Dot product of vectors

[jpanknin]

The following shows two examples of vector multiplication to get the dot product. It's easy enough to understand the math, but what use/value is there for the single number that results? What does the answer (2 in the first example and the 4 in the second example) represent? I know it's used later to find the angle between the two vectors, but is there any application of the dot product itself? Can we geometrically or algebraically use the '2' and the '4' dot products to tell us anything else about the vectors? When you add, subtract, or multiply a vector by a scalar, the vector is transformed somehow. But I'm having trouble understanding the meaning of the dot product. Any help would be appreciated.

 

[ISTER_REG]

So what is the dot product? Here one multiplies component-wise the vectors and receives at the end a scalar (simplified said a number).
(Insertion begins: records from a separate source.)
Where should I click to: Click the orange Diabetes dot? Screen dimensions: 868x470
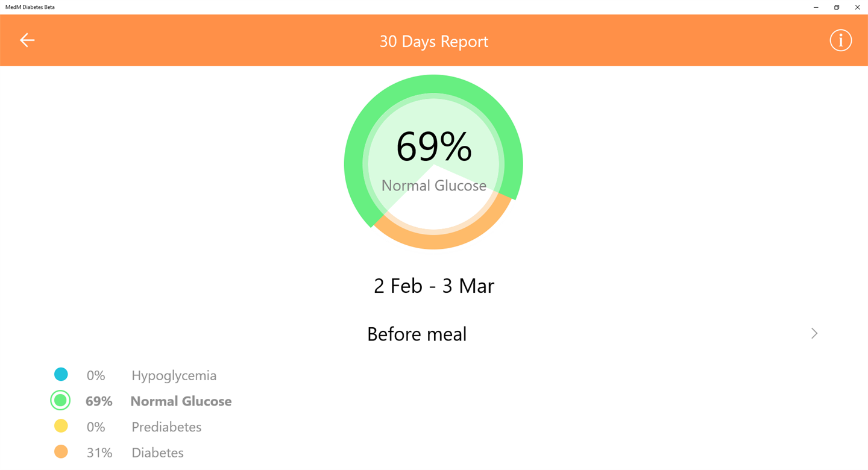point(61,452)
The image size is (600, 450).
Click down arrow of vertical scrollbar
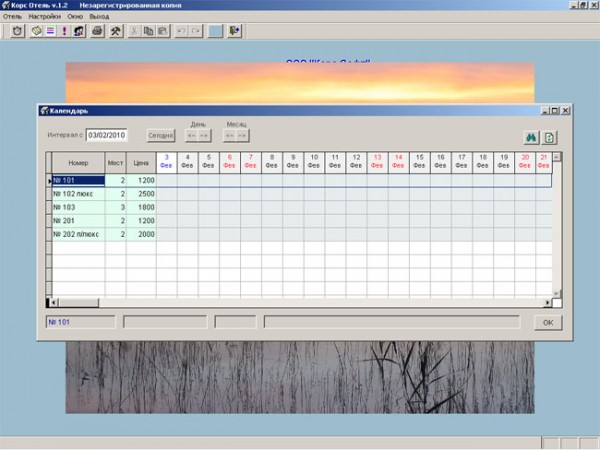coord(557,292)
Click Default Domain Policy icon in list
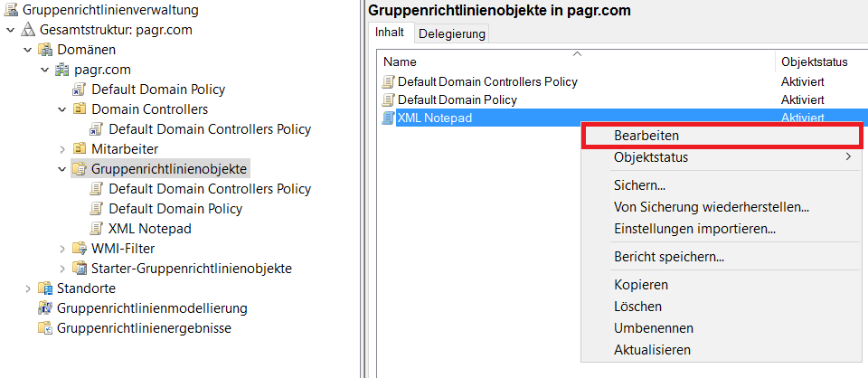The width and height of the screenshot is (868, 378). tap(389, 99)
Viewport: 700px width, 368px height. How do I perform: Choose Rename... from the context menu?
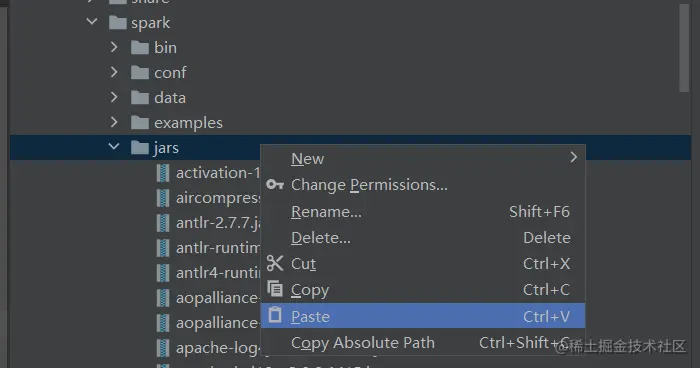[x=423, y=211]
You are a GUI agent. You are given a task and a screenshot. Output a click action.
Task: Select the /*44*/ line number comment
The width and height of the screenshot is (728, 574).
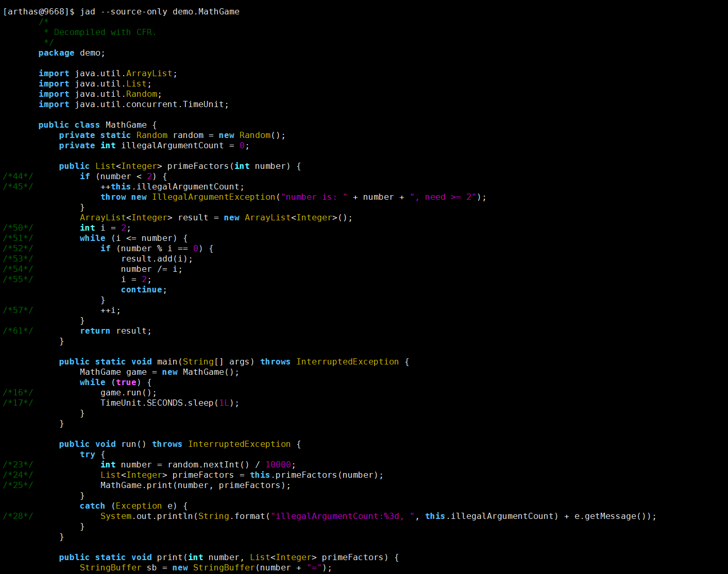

E.g.:
[MATH]\vec{a} \circ \vec{b} = \begin{pmatrix} a_1 \\ a_2 \\ a_3 \end{pmatrix} \circ \begin{pmatrix} b_1 \\ b_2 \\ b_3 \end{pmatrix} = a_1b_1 + a_2b_2 + a_3b_3[/MATH]This number can indicate e.g. whether two vectors are orthogonal (90 degree angle), then this is 0. Besides the "normal" dot product, there exists also a standard dot product for complex numbers, important is here e.g. the conjugate complex!

 

[Dr.Peterson]

The various uses, generally connected to the angle as you mention, are enough; we could say that the dot product is valuable the way certain chemicals are valuable, as an intermediate material from which other things can be made, while being very easy to make itself.
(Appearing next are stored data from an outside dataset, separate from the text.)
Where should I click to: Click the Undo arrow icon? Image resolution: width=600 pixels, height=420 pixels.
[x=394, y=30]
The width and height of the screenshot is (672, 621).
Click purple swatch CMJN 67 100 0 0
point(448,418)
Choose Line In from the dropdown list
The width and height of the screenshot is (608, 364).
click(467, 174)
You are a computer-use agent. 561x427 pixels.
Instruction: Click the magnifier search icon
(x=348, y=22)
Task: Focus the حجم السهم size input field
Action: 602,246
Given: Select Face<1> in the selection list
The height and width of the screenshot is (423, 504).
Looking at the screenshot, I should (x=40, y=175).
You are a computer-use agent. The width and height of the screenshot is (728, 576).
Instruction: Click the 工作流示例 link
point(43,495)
The simplest description I know of for the dot product itself is that it is the product of the projection of either vector on the other, times the magnitude of the other. So it is just a product of the two magnitudes, taking into account the angle between them.

 

[Zermelo]

For this exact reason, in beginner's Linear Algebra class, we defined the dot product a little differently (in R^2), the way Dr Peterson described. If a and b are vectors, [MATH]a \cdot b = \lvert a \rvert \lvert b \rvert \cos{(\angle (a,b)) }[/MATH]. Aka, the dot product is the product of their intensity and the cosine of the angle between them. Now you can use the dot product to figure out the projection of one vector to another, to find the angle between them etc etc. What makes this great is that you can prove that these definitions are equivalent, and that the dot product is really easy to compute! So if you know what the vectors are, it would really be a pain to compute the angle between them "by hand". But using the dot product, we can figure out [MATH]\lvert a \rvert = \sqrt{a \cdot a}[/MATH], and when we find the vector's intensities, we can easili solve for the angle between them. Also, watch this video (I recommend the whole series actually) for a visual intuition:

 

[lex]

 

[HallsofIvy]

Again, \(\displaystyle u\cdot v= |u||v| cos(\theta)\) where \(\displaystyle |u|\) and \(\displaystyle |v|\) are the lengths of the vectors u and v (Zermelo use the word "intensity" which would certainly apply if these were force vectors or light vectors.) and \(\displaystyle \theta\) is the angle between two angles. One important application of the dot product concerns the fact that if \(\displaystyle \theta\) is 90 degrees or \(\displaystyle \pi/2\) radians (i.e. if u and v are perpendicular) then \(\displaystyle cos(\theta)= 0\). Two vectors, u and v, are perpendicular if and only if \(\displaystyle u\cdot v= 0\).

 

[pka]

Suppose that \(\vec{a}~\&~\vec{b}\) are two vectors which are neither perpendicular nor parallel (i.e.\(\;\;\vec{a}\cdot\vec{b}\ne0~\&~\vec{a}\ne\alpha\vec{b}\))
In that case, the vector \(\vec{a}\) is equal to the sum of a vector parallel to \(\vec{b},\;\vec{b}_{\|}\) and a vector perpendicular to \(\vec{b},\;\;\vec{b}_{\bot }\).
They are \(\vec{b}_{\|}=\frac{\vec{a}\cdot\vec{b}}{\vec{b}\cdot\vec{b}}\vec{b}~\&~\vec{b}_{\bot }=\vec{b}-\vec{b}_{\| } \)